David Alfaro Siqueiros was a Mexican social painter who depicted the working class’ struggles, social and racial injustice and economic hardship, satirical scenes of social or political protest. As I search for my own artistic voice, my ShortKnee translations are taking me into works where the artist voices the people. Siqueiros’ 1961 work entitled Enough is a heart wrenching comment of struggle and hardship. The painting captured me, because I remembered my shaky Shakespeare, in particular Hamlet. In that tragic play, there were clown characters playing gravediggers (Vecco???) who unearthed a skull of another clown and presented it to Hamlet – perhaps a symbol of his impending death.
My version long titled That skull could sing once shows the ShortKnee cradling a skull (perhaps his deceased brethren) and listening to it declare ominously that he, and by extension, they, are victims of murder, murder by societal decree.

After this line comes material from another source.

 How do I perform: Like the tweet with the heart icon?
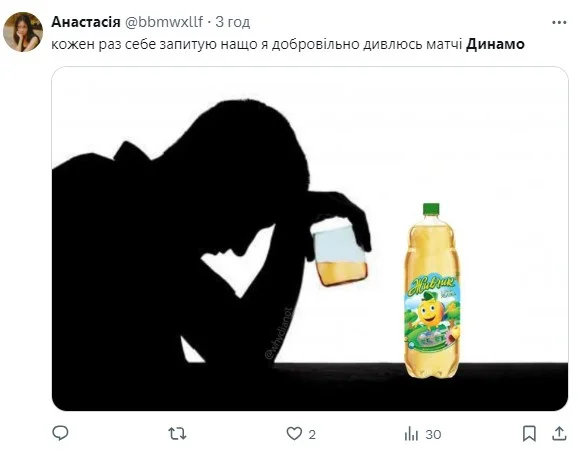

That skull could sing once |
Currently I am translating and reinterpreting other artists’ works on war, migration, desolation and isolation, in particular with works featuring pierrot-type figures, as part of a vigorous self-directed visual study of our present day ShortKnee. This character is a compromise on disguise – a fusion of West African Egungun and French theatre elements – whose recollections once made bearable the suffering of slaves on the plantations of Grenada, and which is now, a carnival icon. Once a disguise and a way to compromise, the ShortKnee is today, in this artist’s opinion, the iconic instrument of the history of Grenada, and a subject worthy of vigorous visual artistic study.